[MATERIALS PROVIDED]
************
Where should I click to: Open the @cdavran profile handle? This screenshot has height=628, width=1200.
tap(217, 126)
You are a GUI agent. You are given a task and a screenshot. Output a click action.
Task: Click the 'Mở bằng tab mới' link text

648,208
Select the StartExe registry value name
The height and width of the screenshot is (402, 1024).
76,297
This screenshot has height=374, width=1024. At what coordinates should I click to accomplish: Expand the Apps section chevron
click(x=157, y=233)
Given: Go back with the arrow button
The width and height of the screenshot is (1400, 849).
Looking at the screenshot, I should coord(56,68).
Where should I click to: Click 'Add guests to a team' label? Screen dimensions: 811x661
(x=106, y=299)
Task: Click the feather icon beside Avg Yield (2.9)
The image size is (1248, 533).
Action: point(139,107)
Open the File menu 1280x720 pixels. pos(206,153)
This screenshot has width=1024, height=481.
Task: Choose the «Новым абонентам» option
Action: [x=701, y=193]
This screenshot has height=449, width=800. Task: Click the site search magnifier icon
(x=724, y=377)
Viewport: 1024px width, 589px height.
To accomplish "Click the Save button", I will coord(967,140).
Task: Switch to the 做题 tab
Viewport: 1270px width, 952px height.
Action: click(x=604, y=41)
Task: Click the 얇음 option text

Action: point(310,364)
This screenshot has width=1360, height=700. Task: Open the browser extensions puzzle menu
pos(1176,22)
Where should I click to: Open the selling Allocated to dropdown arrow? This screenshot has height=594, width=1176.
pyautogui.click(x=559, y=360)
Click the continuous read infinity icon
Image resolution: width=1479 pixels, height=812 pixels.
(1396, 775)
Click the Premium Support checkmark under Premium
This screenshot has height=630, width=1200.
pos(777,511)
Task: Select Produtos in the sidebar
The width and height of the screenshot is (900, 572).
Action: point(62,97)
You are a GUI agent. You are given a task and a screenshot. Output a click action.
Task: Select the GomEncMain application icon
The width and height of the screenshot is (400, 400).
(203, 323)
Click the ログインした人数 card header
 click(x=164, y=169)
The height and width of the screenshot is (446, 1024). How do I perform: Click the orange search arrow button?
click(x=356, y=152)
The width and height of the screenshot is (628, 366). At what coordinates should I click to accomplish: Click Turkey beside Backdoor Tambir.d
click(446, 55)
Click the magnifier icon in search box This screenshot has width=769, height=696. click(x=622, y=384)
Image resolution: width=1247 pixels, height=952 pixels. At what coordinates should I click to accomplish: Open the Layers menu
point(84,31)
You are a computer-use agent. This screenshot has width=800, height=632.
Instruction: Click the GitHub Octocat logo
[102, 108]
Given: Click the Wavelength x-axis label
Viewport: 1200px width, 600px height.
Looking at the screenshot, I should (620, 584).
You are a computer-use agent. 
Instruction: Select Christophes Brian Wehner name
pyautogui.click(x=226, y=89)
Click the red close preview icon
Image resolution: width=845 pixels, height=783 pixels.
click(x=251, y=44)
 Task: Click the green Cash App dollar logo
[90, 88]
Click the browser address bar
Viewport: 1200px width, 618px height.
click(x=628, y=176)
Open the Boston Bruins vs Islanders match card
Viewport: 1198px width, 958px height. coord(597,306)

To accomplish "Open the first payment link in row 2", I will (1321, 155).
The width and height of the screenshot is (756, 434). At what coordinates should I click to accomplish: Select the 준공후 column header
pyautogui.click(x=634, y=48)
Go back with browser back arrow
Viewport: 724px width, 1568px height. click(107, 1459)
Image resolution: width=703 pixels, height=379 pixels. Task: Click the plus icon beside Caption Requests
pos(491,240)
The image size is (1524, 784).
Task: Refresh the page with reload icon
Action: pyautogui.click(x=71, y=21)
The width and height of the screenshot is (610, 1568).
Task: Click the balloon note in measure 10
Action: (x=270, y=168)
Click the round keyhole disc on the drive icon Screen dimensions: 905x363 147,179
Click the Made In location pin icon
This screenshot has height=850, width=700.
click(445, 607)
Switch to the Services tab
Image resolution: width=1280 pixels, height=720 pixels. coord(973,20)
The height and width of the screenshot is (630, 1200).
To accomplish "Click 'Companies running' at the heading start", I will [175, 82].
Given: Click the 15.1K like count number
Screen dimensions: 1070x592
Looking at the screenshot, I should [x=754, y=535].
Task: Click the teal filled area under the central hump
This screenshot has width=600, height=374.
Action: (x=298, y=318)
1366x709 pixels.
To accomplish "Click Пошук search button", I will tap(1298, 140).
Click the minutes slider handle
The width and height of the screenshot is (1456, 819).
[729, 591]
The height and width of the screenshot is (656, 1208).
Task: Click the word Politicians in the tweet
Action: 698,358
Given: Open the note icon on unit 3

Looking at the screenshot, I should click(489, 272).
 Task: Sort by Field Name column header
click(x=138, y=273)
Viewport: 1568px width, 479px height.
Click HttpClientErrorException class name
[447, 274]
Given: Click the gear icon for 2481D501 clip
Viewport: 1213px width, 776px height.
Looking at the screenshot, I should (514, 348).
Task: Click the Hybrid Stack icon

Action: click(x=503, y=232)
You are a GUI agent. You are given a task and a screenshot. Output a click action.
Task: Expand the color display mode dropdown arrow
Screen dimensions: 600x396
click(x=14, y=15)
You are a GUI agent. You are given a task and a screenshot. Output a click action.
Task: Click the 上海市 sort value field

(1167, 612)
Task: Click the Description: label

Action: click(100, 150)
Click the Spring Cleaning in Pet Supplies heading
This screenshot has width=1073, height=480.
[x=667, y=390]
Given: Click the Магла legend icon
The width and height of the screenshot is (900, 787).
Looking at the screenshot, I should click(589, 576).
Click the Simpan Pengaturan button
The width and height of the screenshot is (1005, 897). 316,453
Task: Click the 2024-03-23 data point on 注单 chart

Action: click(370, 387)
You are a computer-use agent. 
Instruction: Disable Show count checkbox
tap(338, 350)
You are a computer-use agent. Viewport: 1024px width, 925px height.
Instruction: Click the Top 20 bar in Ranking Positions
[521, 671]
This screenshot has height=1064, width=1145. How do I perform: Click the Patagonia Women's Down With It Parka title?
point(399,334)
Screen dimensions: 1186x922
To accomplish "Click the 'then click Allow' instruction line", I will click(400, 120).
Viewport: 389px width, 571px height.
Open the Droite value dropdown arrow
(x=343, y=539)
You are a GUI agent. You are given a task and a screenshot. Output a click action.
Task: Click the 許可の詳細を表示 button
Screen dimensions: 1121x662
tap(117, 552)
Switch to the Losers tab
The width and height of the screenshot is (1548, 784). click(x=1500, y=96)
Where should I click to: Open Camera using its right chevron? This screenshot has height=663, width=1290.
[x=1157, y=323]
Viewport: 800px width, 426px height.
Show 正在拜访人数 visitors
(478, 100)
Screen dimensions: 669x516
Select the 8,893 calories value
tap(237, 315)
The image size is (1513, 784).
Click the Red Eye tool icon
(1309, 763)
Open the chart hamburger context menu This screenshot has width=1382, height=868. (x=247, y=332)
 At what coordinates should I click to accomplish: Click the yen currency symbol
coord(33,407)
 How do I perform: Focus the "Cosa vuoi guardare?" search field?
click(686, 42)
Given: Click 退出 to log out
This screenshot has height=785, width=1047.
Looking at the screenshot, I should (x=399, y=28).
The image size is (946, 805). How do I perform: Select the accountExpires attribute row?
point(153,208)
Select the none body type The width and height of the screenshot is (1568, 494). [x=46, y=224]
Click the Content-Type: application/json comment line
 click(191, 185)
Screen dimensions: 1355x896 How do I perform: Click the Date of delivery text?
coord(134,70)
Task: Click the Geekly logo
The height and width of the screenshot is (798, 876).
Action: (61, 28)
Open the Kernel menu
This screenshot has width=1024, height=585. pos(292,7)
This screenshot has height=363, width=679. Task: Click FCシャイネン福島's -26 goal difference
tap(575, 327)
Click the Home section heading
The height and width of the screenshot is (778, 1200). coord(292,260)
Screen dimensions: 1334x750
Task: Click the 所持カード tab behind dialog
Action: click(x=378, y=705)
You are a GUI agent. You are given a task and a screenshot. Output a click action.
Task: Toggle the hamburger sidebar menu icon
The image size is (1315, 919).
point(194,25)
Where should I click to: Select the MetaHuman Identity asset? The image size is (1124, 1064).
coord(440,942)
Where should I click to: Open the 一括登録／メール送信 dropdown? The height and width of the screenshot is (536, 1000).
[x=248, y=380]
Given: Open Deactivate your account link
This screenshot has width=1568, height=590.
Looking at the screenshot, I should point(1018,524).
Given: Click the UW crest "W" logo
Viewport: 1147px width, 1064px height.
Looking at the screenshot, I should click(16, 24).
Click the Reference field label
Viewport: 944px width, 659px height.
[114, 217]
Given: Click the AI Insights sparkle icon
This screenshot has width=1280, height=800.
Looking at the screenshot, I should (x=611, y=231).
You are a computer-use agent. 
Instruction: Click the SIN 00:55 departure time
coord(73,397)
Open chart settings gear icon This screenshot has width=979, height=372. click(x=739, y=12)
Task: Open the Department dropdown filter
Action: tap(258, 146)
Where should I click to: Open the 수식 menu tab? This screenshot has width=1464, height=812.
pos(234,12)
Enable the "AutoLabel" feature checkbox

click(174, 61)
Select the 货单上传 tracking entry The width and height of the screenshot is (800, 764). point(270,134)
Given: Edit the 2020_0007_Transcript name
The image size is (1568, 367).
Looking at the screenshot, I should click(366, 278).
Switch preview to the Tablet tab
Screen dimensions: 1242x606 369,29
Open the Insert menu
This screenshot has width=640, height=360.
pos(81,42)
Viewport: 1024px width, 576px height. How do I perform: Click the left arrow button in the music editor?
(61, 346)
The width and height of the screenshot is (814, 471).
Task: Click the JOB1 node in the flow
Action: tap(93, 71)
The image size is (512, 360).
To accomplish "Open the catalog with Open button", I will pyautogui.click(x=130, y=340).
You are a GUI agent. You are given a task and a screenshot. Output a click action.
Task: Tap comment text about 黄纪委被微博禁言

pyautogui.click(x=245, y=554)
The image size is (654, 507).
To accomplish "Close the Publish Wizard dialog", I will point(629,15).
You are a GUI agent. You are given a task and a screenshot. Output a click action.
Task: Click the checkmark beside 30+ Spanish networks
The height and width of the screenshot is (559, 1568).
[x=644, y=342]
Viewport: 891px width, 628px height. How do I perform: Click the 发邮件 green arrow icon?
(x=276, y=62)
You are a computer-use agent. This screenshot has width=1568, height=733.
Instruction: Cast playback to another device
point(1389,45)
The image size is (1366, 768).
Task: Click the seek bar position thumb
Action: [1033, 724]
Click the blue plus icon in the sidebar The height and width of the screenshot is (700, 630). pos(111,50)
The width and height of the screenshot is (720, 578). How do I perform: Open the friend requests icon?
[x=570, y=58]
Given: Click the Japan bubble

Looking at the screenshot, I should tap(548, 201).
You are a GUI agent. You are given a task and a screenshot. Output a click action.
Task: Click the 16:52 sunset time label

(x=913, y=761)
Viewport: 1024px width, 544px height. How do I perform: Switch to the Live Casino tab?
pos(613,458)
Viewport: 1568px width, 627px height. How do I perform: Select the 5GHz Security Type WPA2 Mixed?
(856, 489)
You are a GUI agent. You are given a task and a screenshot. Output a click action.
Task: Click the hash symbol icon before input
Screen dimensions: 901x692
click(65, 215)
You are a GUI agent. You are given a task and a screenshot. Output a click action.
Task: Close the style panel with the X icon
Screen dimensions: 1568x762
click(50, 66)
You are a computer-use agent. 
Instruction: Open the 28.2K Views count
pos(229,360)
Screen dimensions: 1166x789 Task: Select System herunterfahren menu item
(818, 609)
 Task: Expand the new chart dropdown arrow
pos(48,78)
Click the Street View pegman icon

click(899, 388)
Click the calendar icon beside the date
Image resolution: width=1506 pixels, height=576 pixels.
************
[PROMPT] The answer is each line in which the word "checkmark" occurs, copied from the material above.

[REPLY]
Click the Premium Support checkmark under Premium
Task: Click the checkmark beside 30+ Spanish networks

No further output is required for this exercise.